= Beginning of Section =

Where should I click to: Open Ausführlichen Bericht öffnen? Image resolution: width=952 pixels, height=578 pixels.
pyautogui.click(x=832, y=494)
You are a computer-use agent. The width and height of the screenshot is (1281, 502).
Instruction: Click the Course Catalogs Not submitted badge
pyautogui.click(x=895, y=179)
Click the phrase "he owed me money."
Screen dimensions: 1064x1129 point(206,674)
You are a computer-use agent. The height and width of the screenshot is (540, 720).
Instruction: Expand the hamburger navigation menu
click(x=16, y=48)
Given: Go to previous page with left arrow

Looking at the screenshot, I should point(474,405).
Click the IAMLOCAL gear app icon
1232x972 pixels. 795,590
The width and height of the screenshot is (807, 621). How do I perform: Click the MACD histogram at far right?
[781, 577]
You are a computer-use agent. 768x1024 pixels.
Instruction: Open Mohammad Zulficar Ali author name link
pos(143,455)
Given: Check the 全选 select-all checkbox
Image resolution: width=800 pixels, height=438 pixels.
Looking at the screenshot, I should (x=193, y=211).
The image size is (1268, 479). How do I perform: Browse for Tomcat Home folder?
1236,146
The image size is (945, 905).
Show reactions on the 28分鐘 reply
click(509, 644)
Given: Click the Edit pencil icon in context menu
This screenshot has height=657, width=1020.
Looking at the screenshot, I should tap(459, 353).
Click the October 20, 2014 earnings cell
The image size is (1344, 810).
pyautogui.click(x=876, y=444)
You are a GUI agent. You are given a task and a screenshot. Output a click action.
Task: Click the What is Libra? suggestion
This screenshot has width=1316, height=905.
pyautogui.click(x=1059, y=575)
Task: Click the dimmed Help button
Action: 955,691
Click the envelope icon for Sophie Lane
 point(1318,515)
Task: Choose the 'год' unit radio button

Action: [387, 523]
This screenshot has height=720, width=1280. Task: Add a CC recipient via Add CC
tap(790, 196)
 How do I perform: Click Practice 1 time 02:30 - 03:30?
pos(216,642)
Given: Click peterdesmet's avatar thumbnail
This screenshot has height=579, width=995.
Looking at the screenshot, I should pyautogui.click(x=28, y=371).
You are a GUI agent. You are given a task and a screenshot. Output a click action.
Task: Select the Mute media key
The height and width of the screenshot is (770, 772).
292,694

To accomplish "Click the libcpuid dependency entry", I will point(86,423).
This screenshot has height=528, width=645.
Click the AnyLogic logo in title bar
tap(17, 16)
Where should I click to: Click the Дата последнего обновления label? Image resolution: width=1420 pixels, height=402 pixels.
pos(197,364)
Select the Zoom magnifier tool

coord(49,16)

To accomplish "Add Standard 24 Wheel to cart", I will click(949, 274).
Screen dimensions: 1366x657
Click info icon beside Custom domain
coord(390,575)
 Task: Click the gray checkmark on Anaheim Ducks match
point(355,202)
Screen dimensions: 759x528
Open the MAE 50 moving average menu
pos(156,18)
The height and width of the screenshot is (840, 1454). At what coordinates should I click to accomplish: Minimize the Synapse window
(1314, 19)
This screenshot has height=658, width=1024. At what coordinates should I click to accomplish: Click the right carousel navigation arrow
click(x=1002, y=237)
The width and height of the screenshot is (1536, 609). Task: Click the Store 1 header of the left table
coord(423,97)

= End of Section =

### EXERCISE PROMPT
What lines of the material contain "computer"? Show them.

### ANSWER BOX
You are a computer-use agent. The width and height of the screenshot is (1281, 502).
You are a computer-use agent. The height and width of the screenshot is (540, 720).
You are a computer-use agent. 768x1024 pixels.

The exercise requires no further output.